Millions of Americans have had video sharing app TikTok restored to their mobile devices
after it was shut down temporarily last night in response to a TikTok ban law. As NPR's
Bobby Allen reports, the app is thanking President-elect Trump for its return.
After a roughly 14-hour blackout, TikTok is back and it follows President-elect
Donald Trump posting to Truth Social that he plans to issue an executive order to pause
the ban law and provide a legal shield to companies that support TikTok. After that,
web hosting firms, including Oracle, brought TikTok back to life. The app remains unavailable
in the Google and Apple app stores, so it can't be downloaded or updated, but it's
running, though buggier than usual.
TikTok's future is far from in the clear.
Without being restored by Apple and Google, the app cannot fully function.
And those companies are looking for Trump to comply with the law Congress passed, which
requires a divestiture in motion before the law is paused. Bobbi Allen, NPR News. This is NPR News from Washington.
The Biden administration has shelved a policy intended to protect the nation's old growth
forests, a policy opposed by Republican lawmakers and the timber industry.
Katie Myers of Blue Ridge Public Radio reports the proposal would have faced an uncertain
future under President-elect Trump.
The Blue Ridge Mountains have much of the East Coast's remaining old-growth forest.
In western North Carolina, local activist Will Harlan saw Hurricane Helene topple more
than 187,000 acres of trees on Forest Service land.
One thing about the old-growth amendment is it really emphasized the pressure that these
forests are under because of climate change.
However, Harlan said, many forest advocates were frustrated with the amendment because
they said it had too many loopholes for logging in old growth forests.

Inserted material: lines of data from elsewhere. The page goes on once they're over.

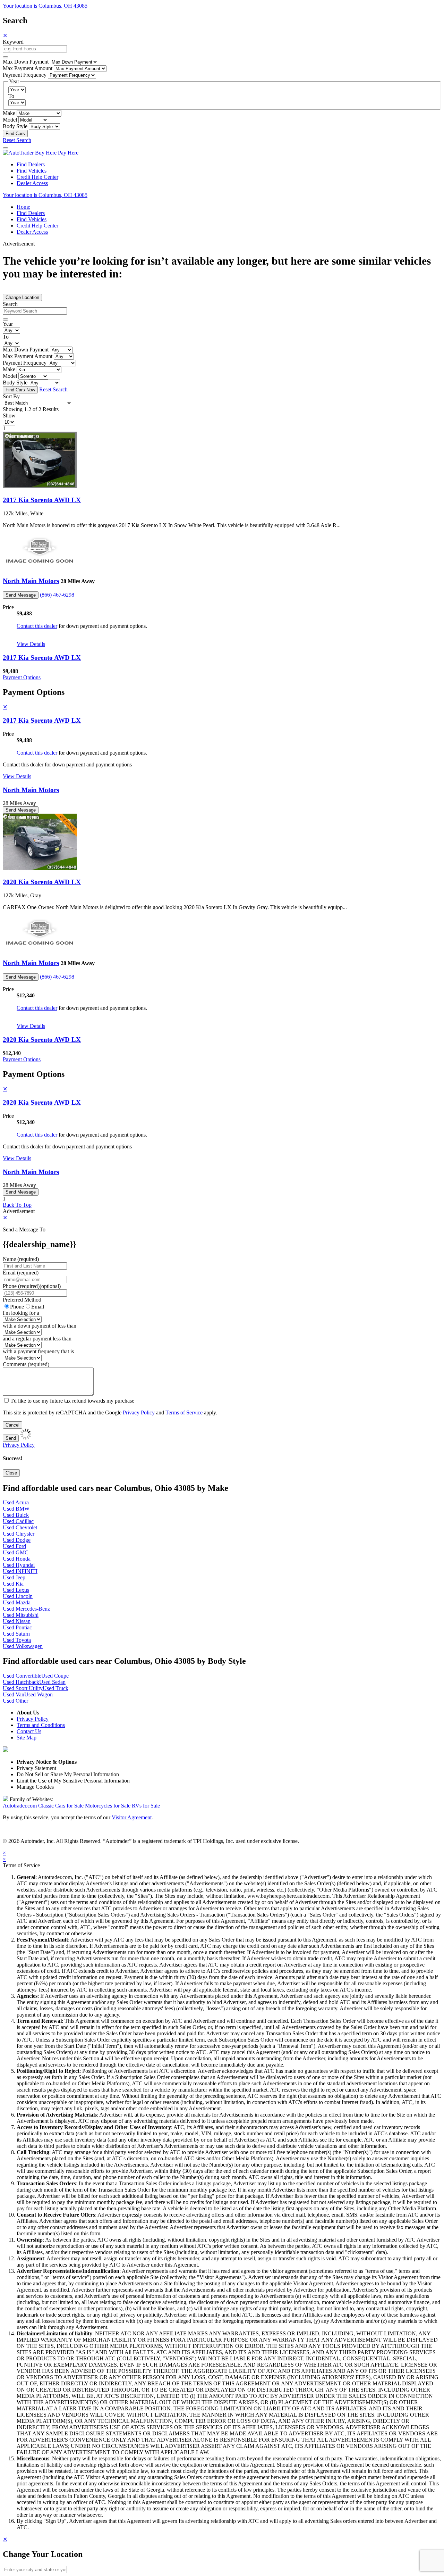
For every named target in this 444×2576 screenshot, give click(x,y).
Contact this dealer (37, 626)
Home (23, 207)
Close (11, 1473)
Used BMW (16, 1509)
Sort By (11, 396)
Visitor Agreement (132, 1817)
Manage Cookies (35, 1787)
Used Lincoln (18, 1596)
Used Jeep (14, 1577)
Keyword (13, 42)
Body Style (15, 126)
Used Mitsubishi (21, 1615)
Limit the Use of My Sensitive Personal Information (73, 1781)
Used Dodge (17, 1540)
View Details (31, 644)
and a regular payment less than (37, 1338)
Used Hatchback (21, 1682)
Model (10, 120)
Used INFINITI (20, 1571)
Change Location (22, 297)
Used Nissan (17, 1621)
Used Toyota (17, 1640)
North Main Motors (31, 580)
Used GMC (15, 1552)
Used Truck (55, 1688)
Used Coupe (55, 1676)
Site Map (26, 1737)
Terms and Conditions (41, 1725)
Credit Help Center (37, 177)
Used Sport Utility (23, 1688)
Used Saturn (16, 1634)
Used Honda (17, 1559)
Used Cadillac (18, 1521)
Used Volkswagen (23, 1646)
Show (9, 415)
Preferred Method (22, 1300)
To (11, 96)
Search (10, 304)
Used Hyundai (19, 1565)
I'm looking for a (21, 1313)
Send (11, 1438)
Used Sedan (52, 1682)
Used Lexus (16, 1590)
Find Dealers (31, 164)
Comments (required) (26, 1364)
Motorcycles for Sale (107, 1806)
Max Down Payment (26, 62)
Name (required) (21, 1259)
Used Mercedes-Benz (26, 1609)
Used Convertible (22, 1676)
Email (37, 1307)
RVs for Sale (146, 1806)
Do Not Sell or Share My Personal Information (68, 1774)
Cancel (12, 1425)
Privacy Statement (36, 1768)
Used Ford (14, 1546)
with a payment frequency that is (38, 1351)
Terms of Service (184, 1412)
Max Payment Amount (27, 68)
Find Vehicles (31, 171)
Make (9, 113)
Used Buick (16, 1515)
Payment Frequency (24, 75)
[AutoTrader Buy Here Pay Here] (40, 153)
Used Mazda (17, 1602)
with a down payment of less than (39, 1326)
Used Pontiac (17, 1627)
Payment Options (22, 677)
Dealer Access (32, 183)
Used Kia (13, 1584)
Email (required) (21, 1272)
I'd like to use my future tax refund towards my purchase (72, 1401)
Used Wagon (38, 1694)
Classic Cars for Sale (61, 1806)
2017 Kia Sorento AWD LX (42, 500)
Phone (32, 1286)
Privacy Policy (139, 1412)
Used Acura (16, 1502)
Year (8, 324)
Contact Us (29, 1731)
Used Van (13, 1694)
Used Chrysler (18, 1534)
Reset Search (17, 140)
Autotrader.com (20, 1806)
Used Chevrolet (20, 1527)
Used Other (15, 1701)
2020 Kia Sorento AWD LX (42, 882)
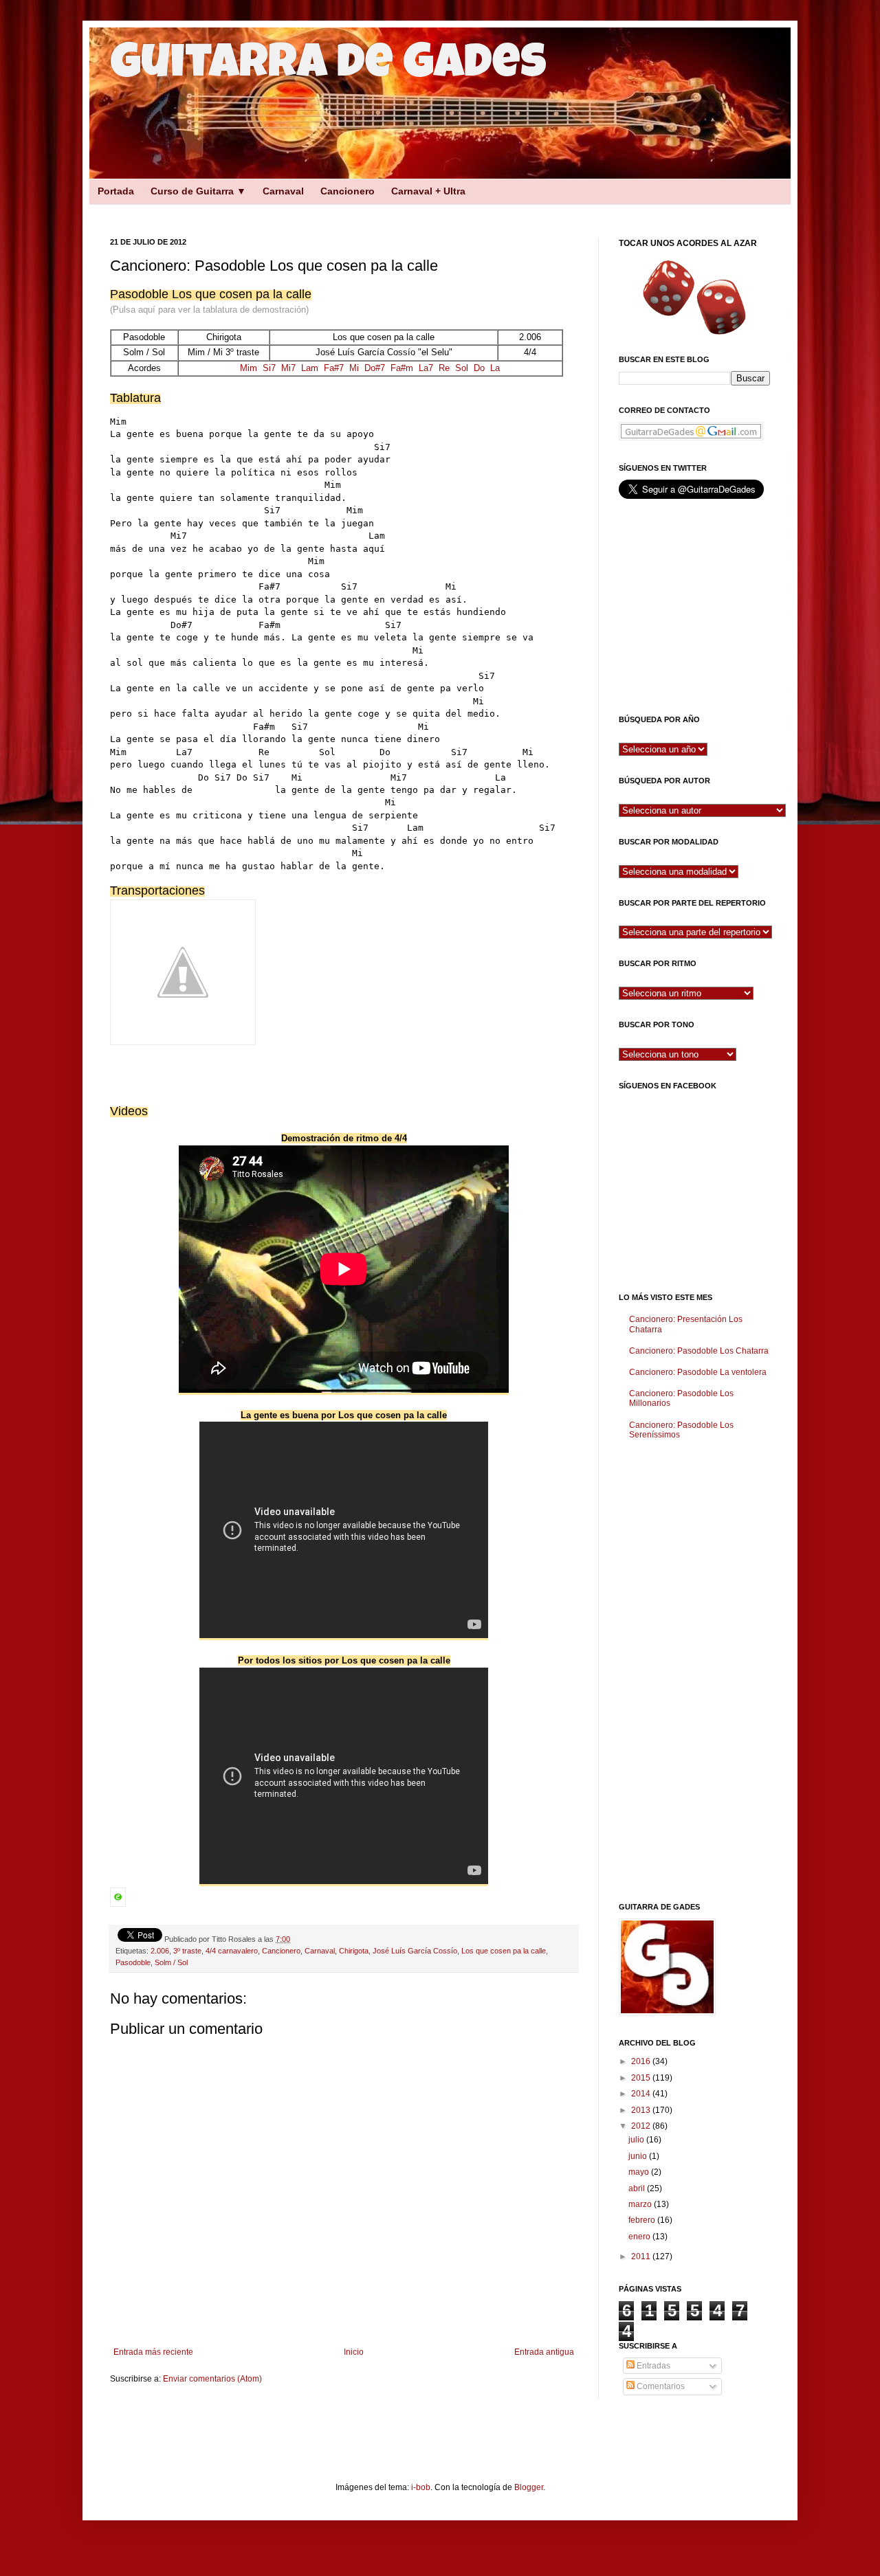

Now that the policy is shelved, Harlan and other advocates plan to continue to fight
logging projects at the local level.
For NPR News, I'm Katie Meyers in Barnardsville,
North Carolina. A quiet weekend at the box office, the buddy comedy One of Them
Days debuted in the top spot with an estimated eleven point six million
dollars in ticket sales. The R-rated Sony release cost only fourteen million
dollars to produce. The well-reviewed film follows friends and roommates as
they scramble to get rent money before getting evicted. In second place, buy a hair, Disney's Mufasa,
The Lion King, with $11.5 million. So far globally, that prequel has taken in $588 million
in ticket sales. I'm Janene Herbst, and you're listening to NPR News from Washington.